Carmel Clay Schools considering return to full-time, in-person instruction for secondary students


COVID-19 numbers are heading in the right direction for Carmel Clay Schools to begin considering a full return to the classroom for middle and high school students.

Dr. Michael Beresford
Dr. Michael Beresford

CCS Supt. Michael Beresford told the school board at the March 8 meeting that administrators are working to develop a plan to allow secondary students to return to the classroom full time if they choose.

Currently, secondary students have the option to take all classes virtually or go to school in-person every other day and learn online the other days. Elementary students may choose between fully virtual or fully in-person options.

“We’re going to go to the health professionals and make sure we’re going to do this the right way and do it safely,” Beresford said.

Beresford pointed to the decreasing number of COVID-19 cases among CCS students and employees in recent weeks and recent recommendations from the Indiana State Dept. of Health to keep students 3 feet apart in classrooms rather than the 6 feet previously recommended.

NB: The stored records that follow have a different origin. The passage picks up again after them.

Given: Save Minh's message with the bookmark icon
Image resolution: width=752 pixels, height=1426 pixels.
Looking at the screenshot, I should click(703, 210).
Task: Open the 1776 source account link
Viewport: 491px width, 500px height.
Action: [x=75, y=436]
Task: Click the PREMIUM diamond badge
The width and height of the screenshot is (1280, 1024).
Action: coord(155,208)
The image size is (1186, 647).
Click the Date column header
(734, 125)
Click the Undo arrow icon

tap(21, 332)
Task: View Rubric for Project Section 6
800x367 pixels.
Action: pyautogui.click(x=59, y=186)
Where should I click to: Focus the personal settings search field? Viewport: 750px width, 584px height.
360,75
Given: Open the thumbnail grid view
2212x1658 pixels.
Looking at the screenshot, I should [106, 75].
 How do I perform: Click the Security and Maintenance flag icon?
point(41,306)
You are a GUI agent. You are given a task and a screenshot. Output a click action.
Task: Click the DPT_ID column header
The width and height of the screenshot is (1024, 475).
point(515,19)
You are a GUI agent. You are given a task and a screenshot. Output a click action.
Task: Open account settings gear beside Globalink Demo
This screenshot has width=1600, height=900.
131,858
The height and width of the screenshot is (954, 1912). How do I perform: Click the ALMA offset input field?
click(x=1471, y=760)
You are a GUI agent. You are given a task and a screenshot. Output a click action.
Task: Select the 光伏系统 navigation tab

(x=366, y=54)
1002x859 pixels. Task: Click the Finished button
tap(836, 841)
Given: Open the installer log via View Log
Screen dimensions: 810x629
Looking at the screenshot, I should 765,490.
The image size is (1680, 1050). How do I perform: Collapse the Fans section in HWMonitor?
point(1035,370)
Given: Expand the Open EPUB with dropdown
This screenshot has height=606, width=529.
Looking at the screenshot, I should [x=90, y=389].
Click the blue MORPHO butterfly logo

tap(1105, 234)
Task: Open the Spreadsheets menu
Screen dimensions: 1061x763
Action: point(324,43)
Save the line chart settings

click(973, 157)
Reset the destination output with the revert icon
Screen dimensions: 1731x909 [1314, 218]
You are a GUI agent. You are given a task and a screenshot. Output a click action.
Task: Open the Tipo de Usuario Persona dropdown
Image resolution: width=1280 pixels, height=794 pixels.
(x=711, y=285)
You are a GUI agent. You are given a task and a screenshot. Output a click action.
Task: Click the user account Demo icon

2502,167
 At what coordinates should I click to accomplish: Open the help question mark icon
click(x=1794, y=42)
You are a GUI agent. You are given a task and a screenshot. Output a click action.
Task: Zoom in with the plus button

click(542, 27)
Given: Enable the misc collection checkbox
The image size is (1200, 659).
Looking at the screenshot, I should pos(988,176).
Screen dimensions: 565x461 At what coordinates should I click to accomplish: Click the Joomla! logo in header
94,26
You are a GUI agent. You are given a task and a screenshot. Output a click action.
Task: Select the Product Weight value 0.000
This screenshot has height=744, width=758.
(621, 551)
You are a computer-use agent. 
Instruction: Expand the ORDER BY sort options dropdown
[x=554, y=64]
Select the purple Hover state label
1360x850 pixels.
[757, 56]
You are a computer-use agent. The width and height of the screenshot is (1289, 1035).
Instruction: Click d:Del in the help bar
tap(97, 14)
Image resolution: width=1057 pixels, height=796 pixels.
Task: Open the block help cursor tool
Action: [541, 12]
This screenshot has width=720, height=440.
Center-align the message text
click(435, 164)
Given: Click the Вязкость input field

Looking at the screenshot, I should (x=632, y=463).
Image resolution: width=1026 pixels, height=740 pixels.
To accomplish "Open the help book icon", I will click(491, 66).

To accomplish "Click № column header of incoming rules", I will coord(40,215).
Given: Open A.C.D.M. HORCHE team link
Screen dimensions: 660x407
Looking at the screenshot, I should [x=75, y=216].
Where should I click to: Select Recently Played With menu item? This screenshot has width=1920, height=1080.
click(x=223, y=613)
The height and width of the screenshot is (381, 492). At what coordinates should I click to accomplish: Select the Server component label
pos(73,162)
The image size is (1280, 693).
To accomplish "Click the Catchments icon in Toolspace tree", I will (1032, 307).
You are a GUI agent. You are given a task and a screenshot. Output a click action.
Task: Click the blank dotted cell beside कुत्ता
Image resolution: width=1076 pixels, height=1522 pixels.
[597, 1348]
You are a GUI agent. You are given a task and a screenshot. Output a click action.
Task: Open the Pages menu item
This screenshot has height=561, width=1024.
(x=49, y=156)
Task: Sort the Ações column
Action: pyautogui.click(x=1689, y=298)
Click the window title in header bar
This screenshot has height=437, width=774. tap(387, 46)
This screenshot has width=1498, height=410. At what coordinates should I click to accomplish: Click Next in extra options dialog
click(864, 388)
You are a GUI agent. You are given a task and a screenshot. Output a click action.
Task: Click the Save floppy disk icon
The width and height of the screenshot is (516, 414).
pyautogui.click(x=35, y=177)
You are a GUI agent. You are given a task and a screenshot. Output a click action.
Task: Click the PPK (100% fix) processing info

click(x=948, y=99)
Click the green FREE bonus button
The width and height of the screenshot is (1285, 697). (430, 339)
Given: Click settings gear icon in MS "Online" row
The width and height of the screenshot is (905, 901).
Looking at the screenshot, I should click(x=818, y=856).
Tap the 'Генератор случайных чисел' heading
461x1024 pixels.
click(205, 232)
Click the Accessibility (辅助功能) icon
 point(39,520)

For the week ending March 5, 11 COVID-19 cases were reported among CCS students and employees, down from 17 the previous week. The peak occurred the week ending Nov. 20, 2020, when 78 students and employees reported positive cases.

District officials don’t have a start date targeted for the return of full-time in-person instruction. CCS will continue to offer a fully virtual option for students who choose not to return to the school building. It has not been decided whether the hybrid option would continue.

Although COVID-19 cases are falling, Beresford said it’s important for the community to continue practicing measures to prevent its spread, especially during spring break, set for April 2 to 9.

“We’ve always had a surge of cases two weeks after a break,” Beresford said. “With spring break coming up, it’ll be important as folks make those decisions for spring break and where they go that they still maintain those safety guidelines and keep pushing those numbers down.”